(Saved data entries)
== Segment start ==

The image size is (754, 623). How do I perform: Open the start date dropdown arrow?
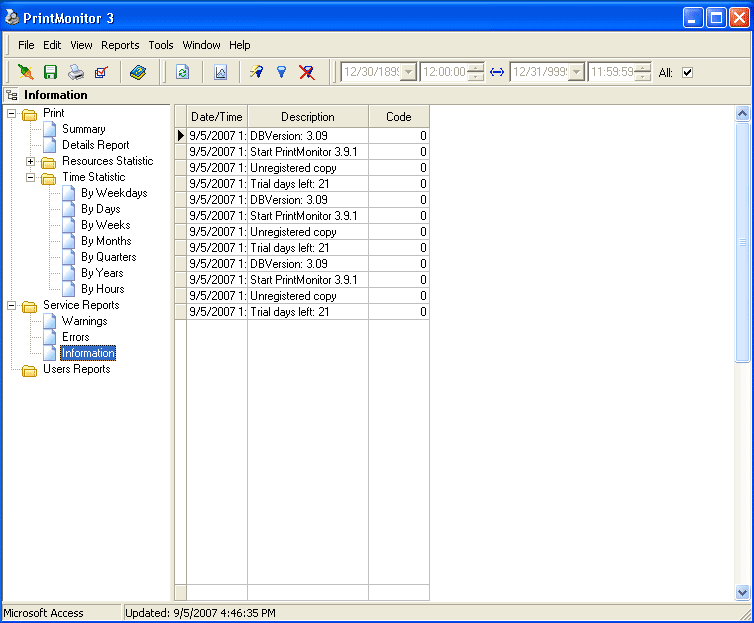[408, 72]
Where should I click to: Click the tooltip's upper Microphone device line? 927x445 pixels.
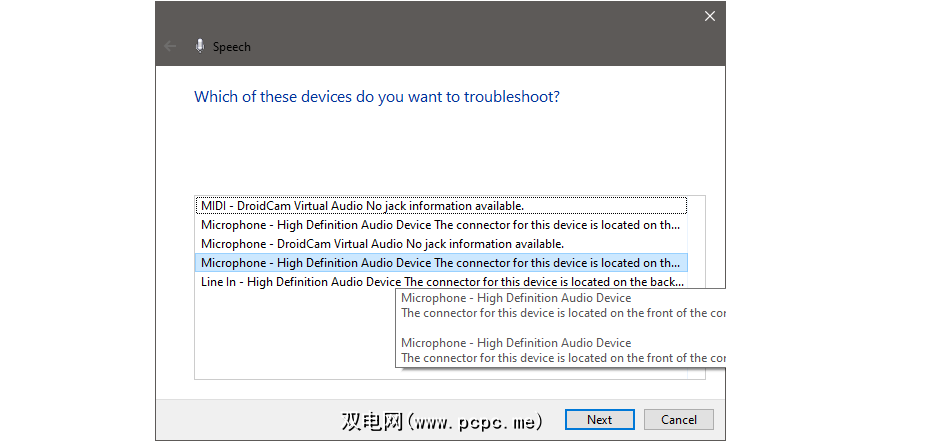[516, 298]
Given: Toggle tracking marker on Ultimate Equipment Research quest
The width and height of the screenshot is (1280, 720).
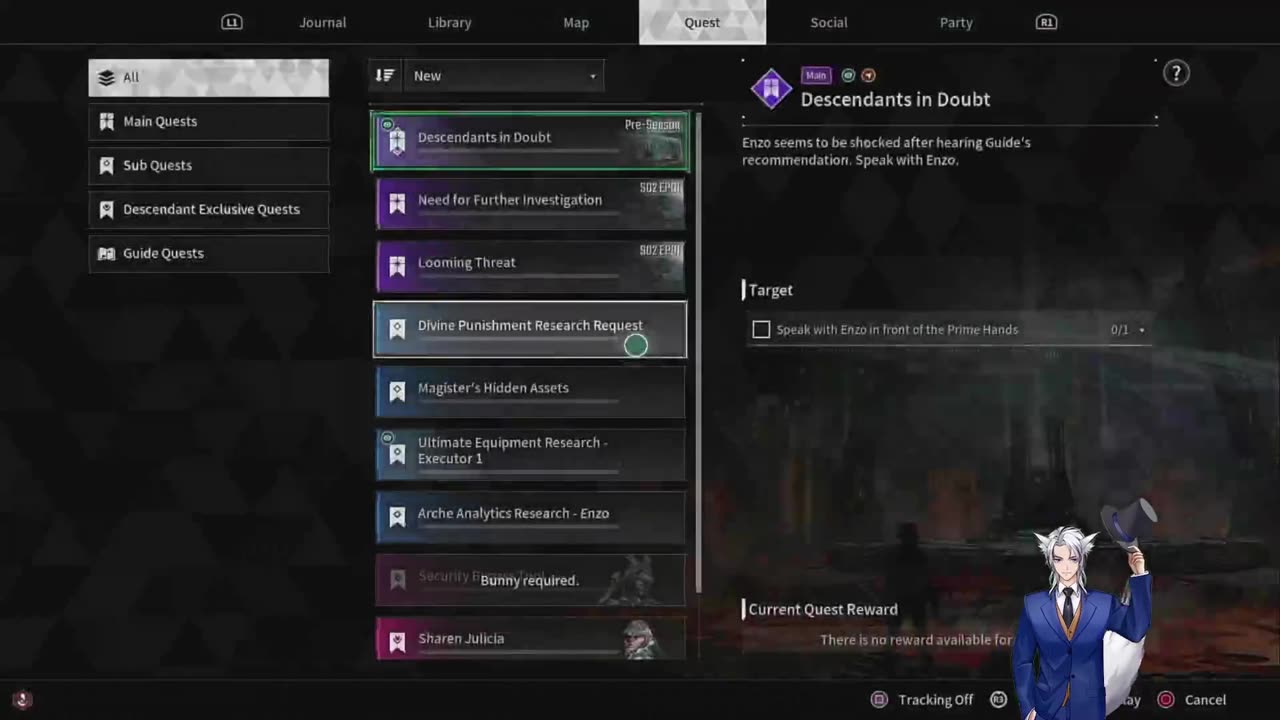Looking at the screenshot, I should click(387, 436).
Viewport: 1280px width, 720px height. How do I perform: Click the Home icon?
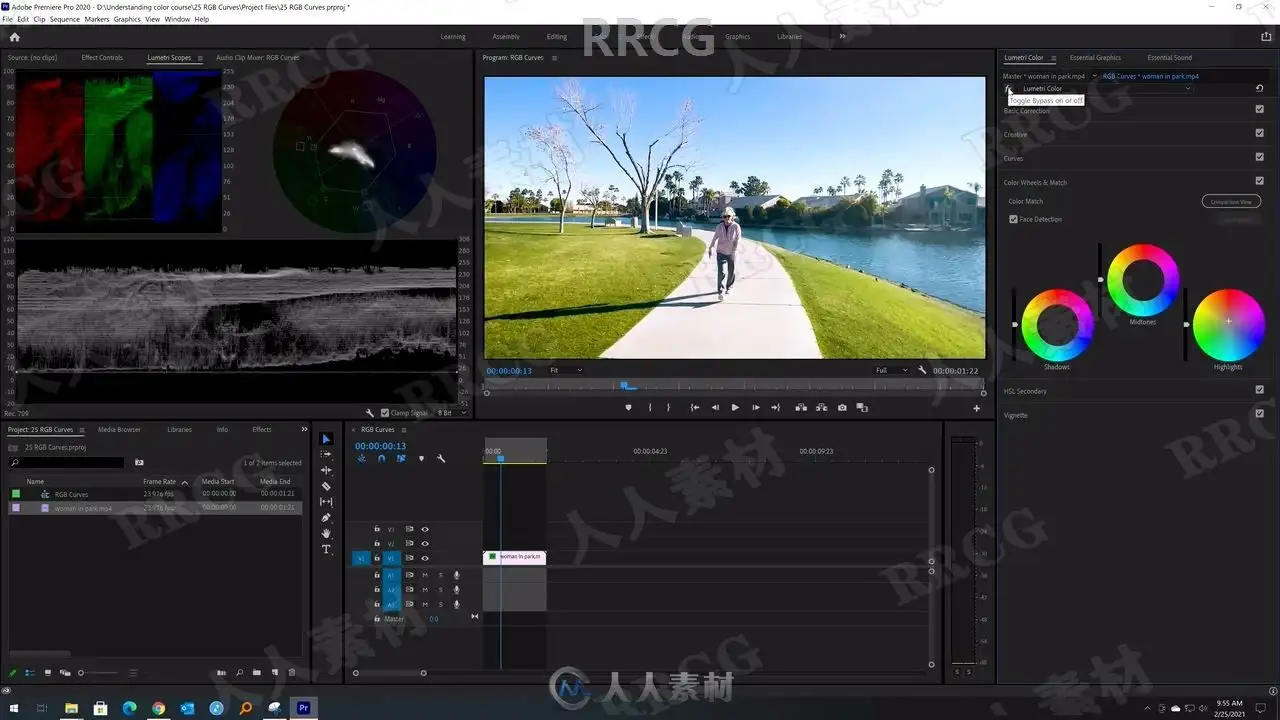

== Segment end ==

§ **Task**
Copy the lines of the records, beginning where the line containing "Given: Toggle tracking" appears and continuing through the final line, exactly and with no pictures.

§ **Task output**
Given: Toggle tracking marker on Ultimate Equipment Research quest
The width and height of the screenshot is (1280, 720).
Looking at the screenshot, I should click(387, 436).
Viewport: 1280px width, 720px height. How do I perform: Click the Home icon?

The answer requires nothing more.